Upah Minimum 2025
Oleh : Timboel Siregar
Kanalvisual.com - Jakarta - Saat ini sudah bulan Oktober dan mengacu pada Pasal 29 ayat (1) dan Pasal 35 ayat (2) PP no. 36 tahun 2021 seluruh Gubernur wajib menetapkan Upah Minimum Propinsi (UMP) paling lambat tanggal 21 Nopember dan Upah Minimum Kabupaten/Kota (UMK) paling lambat tanggal 30 Nopember setiap tahunnya. Hanya tinggal beberapa minggu untuk menuju tanggal 21 Nopember 2024 dan tanggal 30 Nopember 2024.
Saat ini sudah ada pemberitaan tentang tuntutan kenaikan UMP/K 2025 di kisaran 8 – 10 persen yang diajukan KSPI. Dan permintaan ini terkait erat dengan kondisi ekonomi kita saat ini yang memang tidak baik-baik saja. Salah satunya tentang terjadinya deflasi yang terjadi secara beruntun di lima bulan terakhir ini.
Salah satu penyebab utama deflasi adalah penurunan permintaan agregat. Ketika konsumen dan bisnis mengurangi pengeluaran mereka, permintaan terhadap barang dan jasa menurun. Hal ini dapat disebabkan oleh berbagai faktor, antara lain penurunan pendapatan, peningkatan pengangguran, atau ketidakpastian ekonomi.

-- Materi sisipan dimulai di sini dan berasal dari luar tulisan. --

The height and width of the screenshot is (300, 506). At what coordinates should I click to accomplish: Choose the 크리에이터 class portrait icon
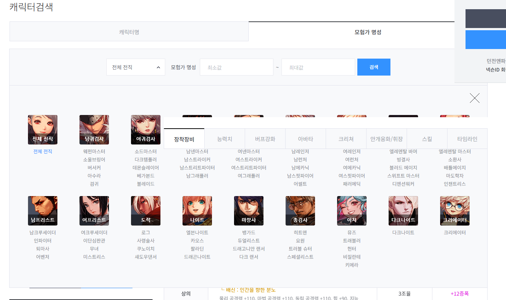[x=455, y=210]
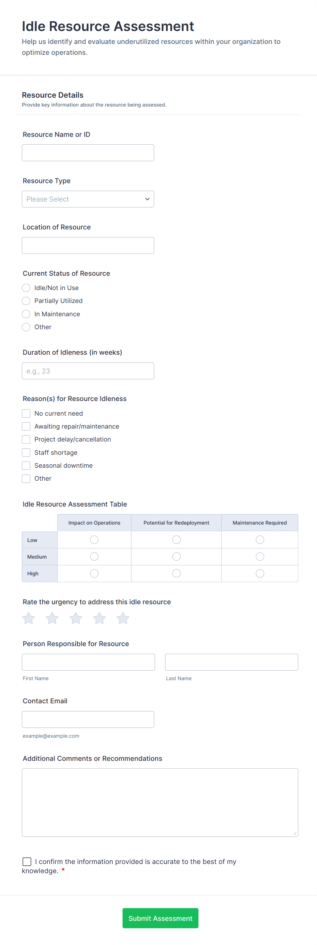Select the third urgency star

[76, 618]
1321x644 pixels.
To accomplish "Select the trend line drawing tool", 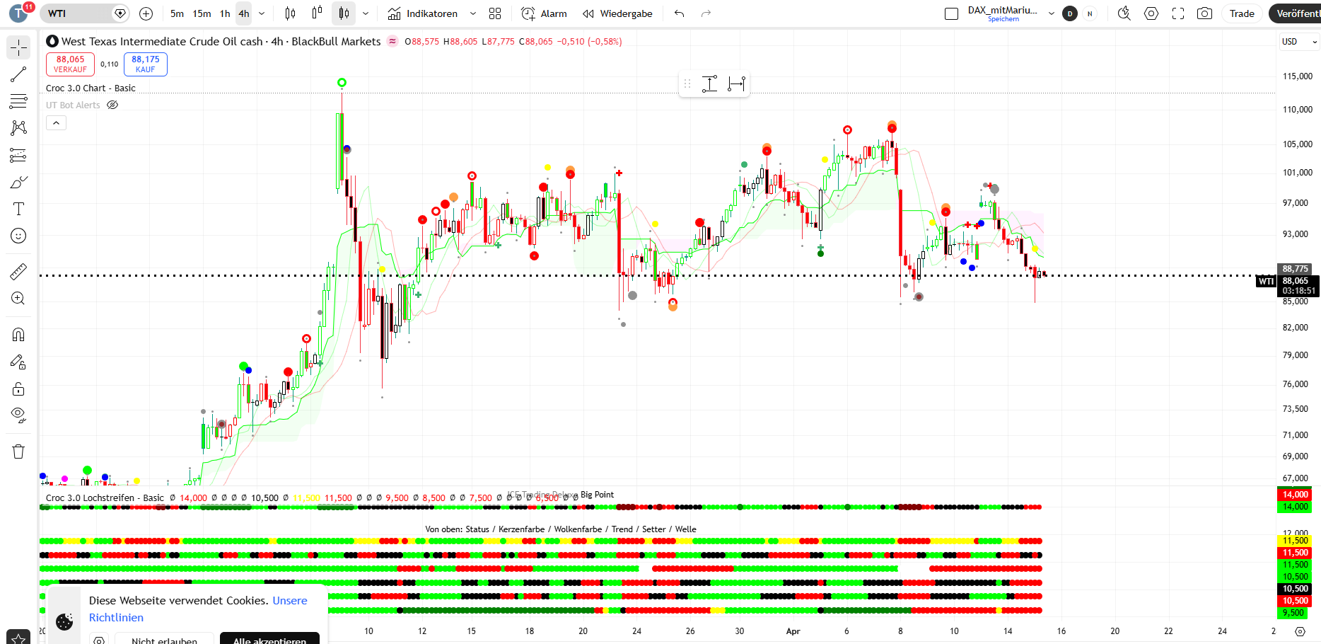I will click(x=18, y=74).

Secara normative mengacu pada Pasal 26 PP no. 51 Tahun 2023, kenaikan UMP/K menggunakan rumus : Inflasi Propinsi + (Pertumbuhan Ekonomi Propinsi x Indeks). Secara year on year (yoy) atau Oktober 2023 – September 2024 tingkat inflasi sebesar 1,84% dan secara tahun kalender ataupun year to date terjadi inflasi sebesar 0,74%.
Bila Tingkat inflasi propinsi berkisar rata-rata 1,84 persen dan rata-rata pertumbuhan ekonomi propinsi sekitar 5 persen maka kenaikan UMP/K 2025 tertinggi sebesar 3,34 persen (= 1,84 persen + (5 persen x 0,3)), dan terendah yaitu 2,34 persen (= 1,84 persen + (5 persen x 0,1)).
Dalam hal nilai UMP/K tahun berjalan pada wilayah tertentu melebihi rata-rata konsumsi rumah tangga dibagi rata-rata banyaknya anggota rumah tangga yang bekerja pada provinsi atau kabupatenf kota, nilai penyesuaian UMP/K dipastikan akan lebih rendah lagi karena perhitungannya tidak melibatkan nilai inflasi, yaitu Pertumbuhan Ekonomi Propinsi x indeks.
Menurut Saya, saat ini memang daya beli masyarakat menurun, dan terjadinya deflasi selama 5 bulan secara berturut-turut menjadi penguat argumentasi terjadinya penurunan daya beli tersebut. Dan tentang penurunan daya beli pekerja, sebenarnya dengan ketentuan Pasal 26 PP No. 36 Tahun 2021 yang sudah diubah di Pasal 26 PP No. 51 Tahun 2023, daya beli buruh memang sudah mengalami penurunan. Bila kenaikan UMP/K 2025 dengan rumus yang diatur di Pasal 26 PP No. 51 Tahun 2023 maka daya beli buruh akan terus menurun.
Untuk mengembalikan daya beli masyarakat, khususnya untuk daya beli pekerja, seharusnya Pemerintah memberikan perlakuan khusus terhadap kenaikan UMP/K 2025. Permintaan SP/SB agar kenaikan UMP/K di kisaran 8 – 10 persen cukup wajar.
Oleh karenanya, penting adanya kebijakan khusus dalam penetapan kenaikan UM 2025 oleh Gubernur (mayoritas akan dilakukan oleh PJ Gubernur) dengan menetapkan indeks sebesar 1 (satu) sehingga kenaikan UM 2025 bisa di atas 7 persen. Demikian juga tidak digunakan rumus kenaikan UM bagi wilayah dengan nilai UMP/K tahun berjalan yang melebihi rata-rata konsumsi rumah tangga dibagi rata-rata banyaknya anggota rumah tangga yang bekerja pada provinsi atau kabupatenf kota.
Tentunya kebijakan tersebut juga harus didukung dari sisi pembiayaan konsumsi, yaitu sebaiknya kenaikan PPN 1 persen di 2025 ditunda pelaksanaannya, termasuk tidak memberlakukan kebijakan baru seperti menaikan biaya transportasi KRL.
Dengan kenaikan UM yang cukup baik maka kualitas daya beli pekerja akan pulih, akan meningkatkan permintaan dan menyebabkan pergerakan barang dan jasa semakin meningkat. Dan hal tersebut akan mendukung margin keuntungan dunia usaha, serta akan mendukung pertumbuhan ekonomi nasional maupun regional. Jakarta 15 Oktober 2024. (Red).